§ AIM:
Please print all of the items below word for word, line for line.

-- Start of TASK INPUTS --

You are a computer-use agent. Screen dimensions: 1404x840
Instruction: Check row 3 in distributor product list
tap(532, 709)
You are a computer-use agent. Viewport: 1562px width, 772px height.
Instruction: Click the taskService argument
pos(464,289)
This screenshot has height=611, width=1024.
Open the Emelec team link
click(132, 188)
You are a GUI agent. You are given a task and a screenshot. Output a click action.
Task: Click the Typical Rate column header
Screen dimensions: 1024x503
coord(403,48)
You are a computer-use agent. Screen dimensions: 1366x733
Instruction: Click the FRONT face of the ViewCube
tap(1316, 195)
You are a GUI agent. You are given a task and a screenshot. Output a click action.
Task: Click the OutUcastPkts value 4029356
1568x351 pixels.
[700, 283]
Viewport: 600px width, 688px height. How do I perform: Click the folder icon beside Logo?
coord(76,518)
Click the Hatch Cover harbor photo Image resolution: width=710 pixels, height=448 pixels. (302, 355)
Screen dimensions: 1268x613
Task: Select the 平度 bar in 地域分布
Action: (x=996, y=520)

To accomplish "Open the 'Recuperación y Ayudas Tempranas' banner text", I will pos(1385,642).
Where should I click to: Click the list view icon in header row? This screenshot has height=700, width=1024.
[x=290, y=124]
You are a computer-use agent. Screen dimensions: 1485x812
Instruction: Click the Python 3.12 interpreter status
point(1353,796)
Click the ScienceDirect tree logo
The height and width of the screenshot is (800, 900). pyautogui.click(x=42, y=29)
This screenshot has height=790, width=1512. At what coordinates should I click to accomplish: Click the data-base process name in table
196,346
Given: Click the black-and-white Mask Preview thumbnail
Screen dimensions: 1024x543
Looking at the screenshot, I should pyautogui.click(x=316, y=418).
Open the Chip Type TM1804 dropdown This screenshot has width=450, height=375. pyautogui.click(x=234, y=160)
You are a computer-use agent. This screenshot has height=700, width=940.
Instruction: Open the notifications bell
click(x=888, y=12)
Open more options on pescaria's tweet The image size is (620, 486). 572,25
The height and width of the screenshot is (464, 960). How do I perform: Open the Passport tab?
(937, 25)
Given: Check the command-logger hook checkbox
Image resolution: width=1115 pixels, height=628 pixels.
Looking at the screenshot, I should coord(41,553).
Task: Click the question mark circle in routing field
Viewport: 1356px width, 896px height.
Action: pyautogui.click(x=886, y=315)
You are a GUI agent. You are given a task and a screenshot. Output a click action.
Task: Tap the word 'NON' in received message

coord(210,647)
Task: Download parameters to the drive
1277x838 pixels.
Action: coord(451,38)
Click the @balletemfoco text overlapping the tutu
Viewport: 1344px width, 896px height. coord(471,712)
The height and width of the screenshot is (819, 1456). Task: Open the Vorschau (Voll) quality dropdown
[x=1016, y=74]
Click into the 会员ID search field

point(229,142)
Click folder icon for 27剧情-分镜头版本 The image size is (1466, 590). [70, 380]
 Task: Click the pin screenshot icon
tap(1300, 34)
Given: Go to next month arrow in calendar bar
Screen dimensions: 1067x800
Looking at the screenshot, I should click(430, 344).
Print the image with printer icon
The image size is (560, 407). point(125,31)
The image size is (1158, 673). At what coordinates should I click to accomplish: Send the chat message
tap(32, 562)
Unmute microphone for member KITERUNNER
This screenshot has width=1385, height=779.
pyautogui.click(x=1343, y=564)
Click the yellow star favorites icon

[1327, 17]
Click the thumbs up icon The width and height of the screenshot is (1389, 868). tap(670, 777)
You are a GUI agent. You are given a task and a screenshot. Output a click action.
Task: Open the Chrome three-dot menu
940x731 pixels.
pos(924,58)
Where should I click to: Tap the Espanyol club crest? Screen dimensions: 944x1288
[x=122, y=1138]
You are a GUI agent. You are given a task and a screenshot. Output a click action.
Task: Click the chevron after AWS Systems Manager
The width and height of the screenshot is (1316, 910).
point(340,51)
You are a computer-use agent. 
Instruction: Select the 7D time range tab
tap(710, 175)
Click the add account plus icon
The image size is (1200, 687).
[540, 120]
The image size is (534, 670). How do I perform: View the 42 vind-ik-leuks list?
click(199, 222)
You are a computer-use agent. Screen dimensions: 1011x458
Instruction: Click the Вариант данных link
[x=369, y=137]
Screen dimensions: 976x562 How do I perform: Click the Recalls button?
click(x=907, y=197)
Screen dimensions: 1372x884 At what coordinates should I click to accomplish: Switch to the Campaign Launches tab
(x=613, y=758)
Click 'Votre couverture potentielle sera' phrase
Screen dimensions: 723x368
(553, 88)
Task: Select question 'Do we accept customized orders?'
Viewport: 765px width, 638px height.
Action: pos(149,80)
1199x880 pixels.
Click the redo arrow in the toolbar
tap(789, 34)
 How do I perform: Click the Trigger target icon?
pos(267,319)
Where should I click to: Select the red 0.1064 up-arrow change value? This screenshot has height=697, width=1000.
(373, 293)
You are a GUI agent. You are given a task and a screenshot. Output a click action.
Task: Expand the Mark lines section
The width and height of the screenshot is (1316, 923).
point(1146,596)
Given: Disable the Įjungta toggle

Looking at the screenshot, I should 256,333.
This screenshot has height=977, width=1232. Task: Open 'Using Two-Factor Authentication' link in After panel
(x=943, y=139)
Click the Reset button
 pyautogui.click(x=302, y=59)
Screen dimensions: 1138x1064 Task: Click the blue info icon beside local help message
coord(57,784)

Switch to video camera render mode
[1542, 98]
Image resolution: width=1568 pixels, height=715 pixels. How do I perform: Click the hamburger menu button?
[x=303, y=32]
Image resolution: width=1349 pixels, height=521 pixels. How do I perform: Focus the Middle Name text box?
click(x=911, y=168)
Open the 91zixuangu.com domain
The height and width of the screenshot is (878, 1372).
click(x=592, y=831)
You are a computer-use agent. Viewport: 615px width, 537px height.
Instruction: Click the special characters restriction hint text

-- End of TASK INPUTS --

§ ANSWER TO THIS PROBLEM:
You are a computer-use agent. Screen dimensions: 1404x840
Instruction: Check row 3 in distributor product list
tap(532, 709)
You are a computer-use agent. Viewport: 1562px width, 772px height.
Instruction: Click the taskService argument
pos(464,289)
This screenshot has height=611, width=1024.
Open the Emelec team link
click(132, 188)
You are a GUI agent. You are given a task and a screenshot. Output a click action.
Task: Click the Typical Rate column header
Screen dimensions: 1024x503
coord(403,48)
You are a computer-use agent. Screen dimensions: 1366x733
Instruction: Click the FRONT face of the ViewCube
tap(1316, 195)
You are a GUI agent. You are given a task and a screenshot. Output a click action.
Task: Click the OutUcastPkts value 4029356
1568x351 pixels.
[700, 283]
Viewport: 600px width, 688px height. How do I perform: Click the folder icon beside Logo?
coord(76,518)
Click the Hatch Cover harbor photo Image resolution: width=710 pixels, height=448 pixels. (302, 355)
Screen dimensions: 1268x613
Task: Select the 平度 bar in 地域分布
Action: (x=996, y=520)

To accomplish "Open the 'Recuperación y Ayudas Tempranas' banner text", I will pos(1385,642).
Where should I click to: Click the list view icon in header row? This screenshot has height=700, width=1024.
[x=290, y=124]
You are a computer-use agent. Screen dimensions: 1485x812
Instruction: Click the Python 3.12 interpreter status
point(1353,796)
Click the ScienceDirect tree logo
The height and width of the screenshot is (800, 900). pyautogui.click(x=42, y=29)
This screenshot has height=790, width=1512. At what coordinates should I click to accomplish: Click the data-base process name in table
196,346
Given: Click the black-and-white Mask Preview thumbnail
Screen dimensions: 1024x543
Looking at the screenshot, I should pyautogui.click(x=316, y=418).
Open the Chip Type TM1804 dropdown This screenshot has width=450, height=375. pyautogui.click(x=234, y=160)
You are a computer-use agent. This screenshot has height=700, width=940.
Instruction: Open the notifications bell
click(x=888, y=12)
Open more options on pescaria's tweet The image size is (620, 486). 572,25
The height and width of the screenshot is (464, 960). How do I perform: Open the Passport tab?
(937, 25)
Given: Check the command-logger hook checkbox
Image resolution: width=1115 pixels, height=628 pixels.
Looking at the screenshot, I should coord(41,553).
Task: Click the question mark circle in routing field
Viewport: 1356px width, 896px height.
Action: pyautogui.click(x=886, y=315)
You are a GUI agent. You are given a task and a screenshot. Output a click action.
Task: Tap the word 'NON' in received message

coord(210,647)
Task: Download parameters to the drive
1277x838 pixels.
Action: coord(451,38)
Click the @balletemfoco text overlapping the tutu
Viewport: 1344px width, 896px height. coord(471,712)
The height and width of the screenshot is (819, 1456). Task: Open the Vorschau (Voll) quality dropdown
[x=1016, y=74]
Click into the 会员ID search field

point(229,142)
Click folder icon for 27剧情-分镜头版本 The image size is (1466, 590). [70, 380]
 Task: Click the pin screenshot icon
tap(1300, 34)
Given: Go to next month arrow in calendar bar
Screen dimensions: 1067x800
Looking at the screenshot, I should click(430, 344).
Print the image with printer icon
The image size is (560, 407). point(125,31)
The image size is (1158, 673). At what coordinates should I click to accomplish: Send the chat message
tap(32, 562)
Unmute microphone for member KITERUNNER
This screenshot has width=1385, height=779.
pyautogui.click(x=1343, y=564)
Click the yellow star favorites icon

[1327, 17]
Click the thumbs up icon The width and height of the screenshot is (1389, 868). tap(670, 777)
You are a GUI agent. You are given a task and a screenshot. Output a click action.
Task: Open the Chrome three-dot menu
940x731 pixels.
pos(924,58)
Where should I click to: Tap the Espanyol club crest? Screen dimensions: 944x1288
[x=122, y=1138]
You are a GUI agent. You are given a task and a screenshot. Output a click action.
Task: Click the chevron after AWS Systems Manager
The width and height of the screenshot is (1316, 910).
point(340,51)
You are a computer-use agent. 
Instruction: Select the 7D time range tab
tap(710, 175)
Click the add account plus icon
The image size is (1200, 687).
[540, 120]
The image size is (534, 670). How do I perform: View the 42 vind-ik-leuks list?
click(199, 222)
You are a computer-use agent. Screen dimensions: 1011x458
Instruction: Click the Вариант данных link
[x=369, y=137]
Screen dimensions: 976x562 How do I perform: Click the Recalls button?
click(x=907, y=197)
Screen dimensions: 1372x884 At what coordinates should I click to accomplish: Switch to the Campaign Launches tab
(x=613, y=758)
Click 'Votre couverture potentielle sera' phrase
Screen dimensions: 723x368
(553, 88)
Task: Select question 'Do we accept customized orders?'
Viewport: 765px width, 638px height.
Action: pos(149,80)
1199x880 pixels.
Click the redo arrow in the toolbar
tap(789, 34)
 How do I perform: Click the Trigger target icon?
pos(267,319)
Where should I click to: Select the red 0.1064 up-arrow change value? This screenshot has height=697, width=1000.
(373, 293)
You are a GUI agent. You are given a task and a screenshot. Output a click action.
Task: Expand the Mark lines section
The width and height of the screenshot is (1316, 923).
point(1146,596)
Given: Disable the Įjungta toggle

Looking at the screenshot, I should 256,333.
This screenshot has height=977, width=1232. Task: Open 'Using Two-Factor Authentication' link in After panel
(x=943, y=139)
Click the Reset button
 pyautogui.click(x=302, y=59)
Screen dimensions: 1138x1064 Task: Click the blue info icon beside local help message
coord(57,784)

Switch to video camera render mode
[1542, 98]
Image resolution: width=1568 pixels, height=715 pixels. How do I perform: Click the hamburger menu button?
[x=303, y=32]
Image resolution: width=1349 pixels, height=521 pixels. How do I perform: Focus the Middle Name text box?
click(x=911, y=168)
Open the 91zixuangu.com domain
The height and width of the screenshot is (878, 1372).
click(x=592, y=831)
You are a computer-use agent. Viewport: 615px width, 537px height.
Instruction: Click the special characters restriction hint text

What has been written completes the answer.